* Okuma metni *
------------------------------------------------------------------------

Yaşananları abartmaya alışmış bir toplumuz…
Değişmiyoruz…
Bu arada, provokasyon amaçlı söylentilere yaygınlık kazandırmak suretiyle girişimi haklı göstermeye çalışanlar da olabileceğini düşünmeliyiz.
Bu ihtimal de endişelenmemize yol açıyor…
Bunlara da dikkat diyoruz!
…………………..
Bire bin katmayalım ve olanı biteni saptırmayalım..
Kalkışmanın bütün ayrıntıları sorgulamalarla yargı tarafından saptanacak. Oradan, yani resmi ağızlardan bilgilendirme gelmedikçe konuya abartılar yaparak müdahil olmaya kalkanların da amacından kuşku duymak lâzım…
………………….
Soruşturma ve yargılama sürecinde göreceksiniz yargı titiz, dikkatli ve hakkaniyetli olacak; bundan kimsenin kuşkusu olmasın…
Yalnız bir hususa tekrar parmak basmak istiyorum; kurunun yanında yaşı da yakmayalım. Kim neye müstahaksa onu yaşamalı…
………………….
Kalkışmanın temel felsefesini saklayamadılar ve deşifre oldular. Yaygın hale getirmeye çalıştıkları temel felsefe “Gülen mehdi, Erdoğan deccal” biçimindeki sapkın düşünce, belli ki hepsi onu sahiplenmiş…
Anlaşılan bu sapkın düşünce, darbecilerin düsturu olmuş…
Başka bütün nedenler herhalde teferruat…
…………………..
Darbeci amacın demokrasiyi tamir etmek, onu çağdaş normlara kavuşturmak, özgürlükleri kullanılır hale getirmek, hukukun üstünlüğünü tesis etmek ve ülkenin dış itibarını sağlamak olmadığı anlaşıldı…
Amaç, Cumhurbaşkanı Recep Tayyip Erdoğan‘ı ortadan kaldırmak ve AKP iktidarına son vermekti.
Silahları bunun için kullandılar…
Benzerliğe bakın; Amerika da Irak’a girerek sözde demokrasiyi getirecekti. Saddam’ı bu amaçla devirdiler ama o söylediklerini yapamadılar.
Bugün Irak’ta demokrasi yok, mezheplerin çarpışması var…
…………………..
Darbe girişiminin şekline ve yaşanan gelişmelere bakılırsa kalkışmanın bir hedefi de doğrudan Türk Silahlı Kuvvetleri idi. Darbecilerin ordunun bütün kademelerini ele geçirmeyi hedefledikleri ortaya çıktı…
Belgeler bulundu, birinde darbeciler arası görev taksimi yer alıyordu…
…………………..
Anlaşılan o belgelerin gereğini yapmak için de Genelkurmay Başkanı Orgeneral Akar ile Genelkurmay 2. Başkanı Orgeneral Güler‘i ve karargâhtaki diğer general ve komutanları derdest etmeye çalışmışlar.

------------------------------------------------------------------------

* Görev listesi *
**1.** Okuma metninde “Yaşananları abartmaya alışmış” ile “da olabileceğini düşünmeliyiz.” arasında kalan bölümü, bu iki ifade de dahil olmak üzere hiçbir değişiklik yapmadan yazın.
**2.** Okuma metninde “Kalkışmanın bütün ayrıntıları” sözleriyle başlayan paragrafı, temel bilgilerini koruyarak lütfen daha kısa biçimde yeniden yazın.

* Verilen malzeme *
------------------------------------------------------------------------

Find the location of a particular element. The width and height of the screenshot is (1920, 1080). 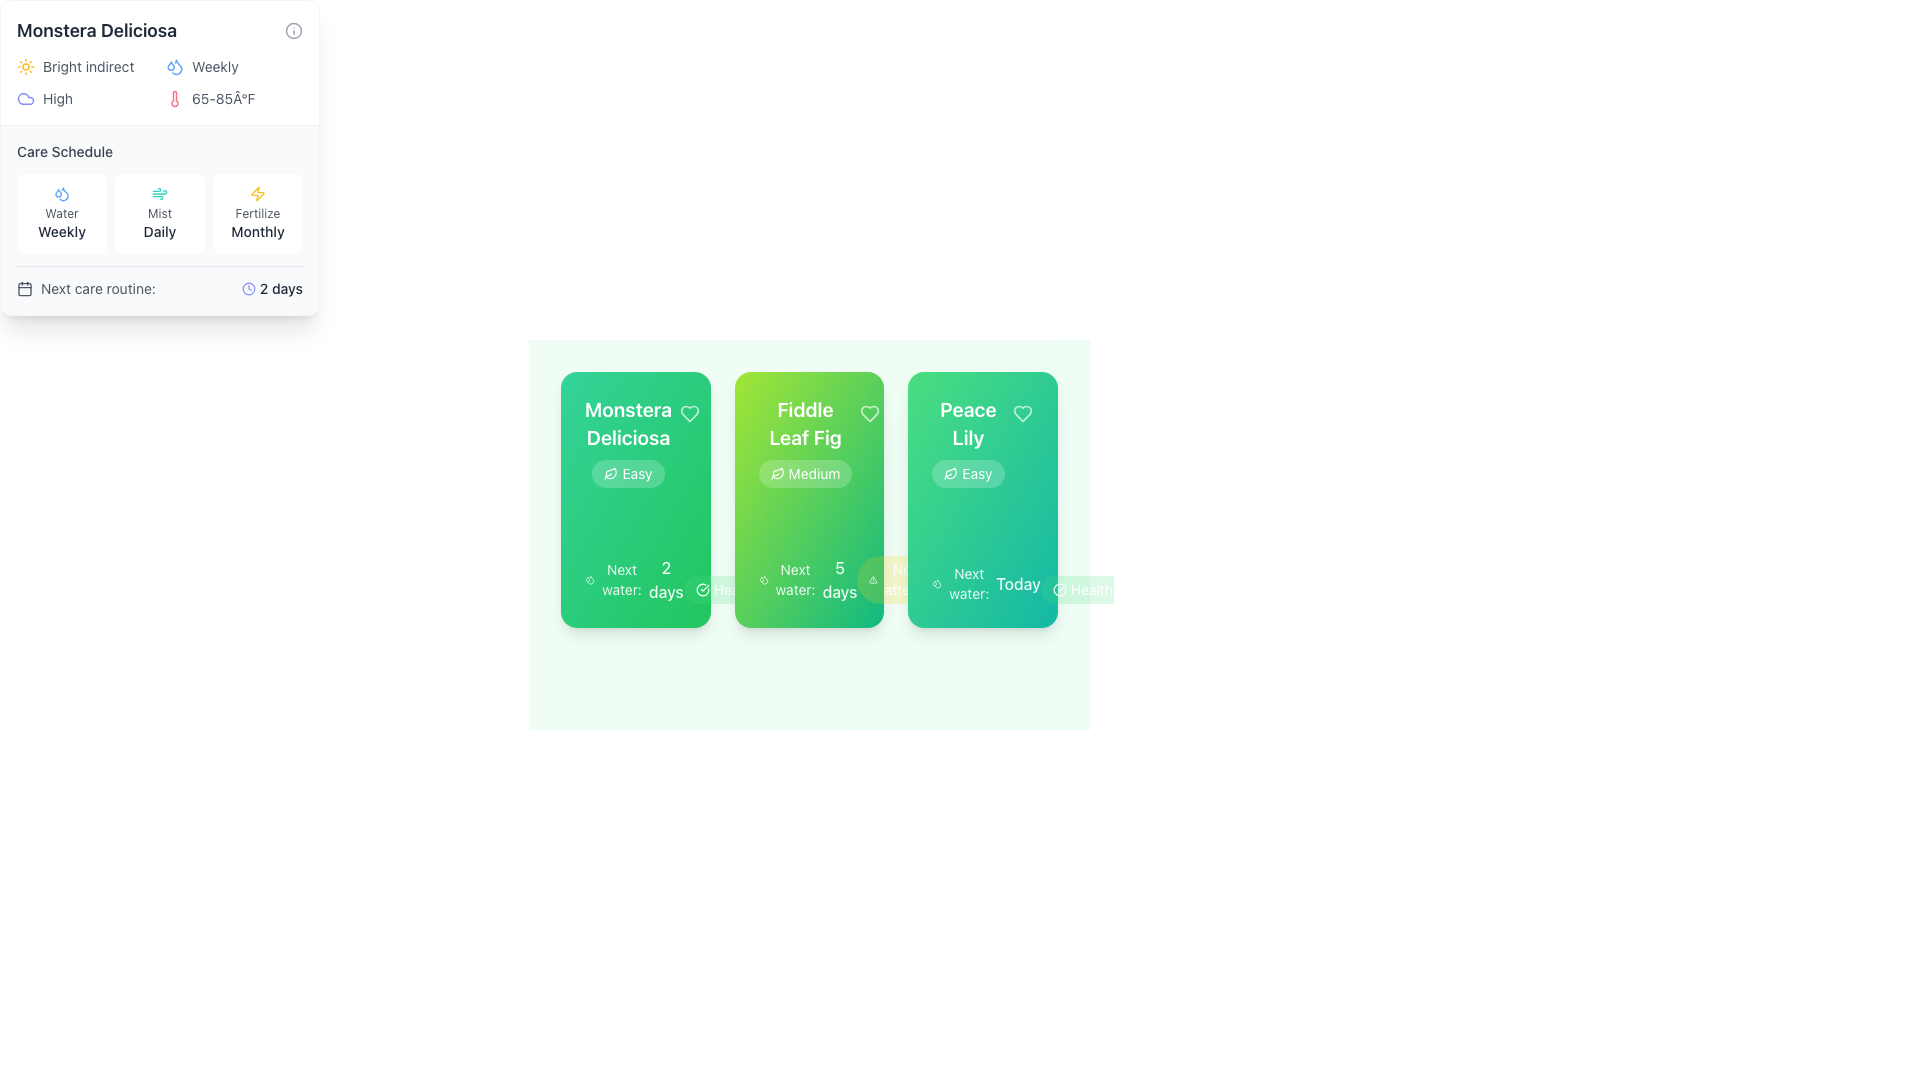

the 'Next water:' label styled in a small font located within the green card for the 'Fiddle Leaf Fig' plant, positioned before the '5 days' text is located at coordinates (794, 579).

------------------------------------------------------------------------

* Sıralı çözümler *
**1.**
Yaşananları abartmaya alışmış bir toplumuz…
Değişmiyoruz…
Bu arada, provokasyon amaçlı söylentilere yaygınlık kazandırmak suretiyle girişimi haklı göstermeye çalışanlar da olabileceğini düşünmeliyiz.

**2.** Kalkışmanın tüm ayrıntılarını yargı, sorgulamalar yoluyla ortaya çıkaracak. Resmî açıklama gelmeden konuyu abartarak işe karışmaya çalışanların amacından şüphe etmek gerekir.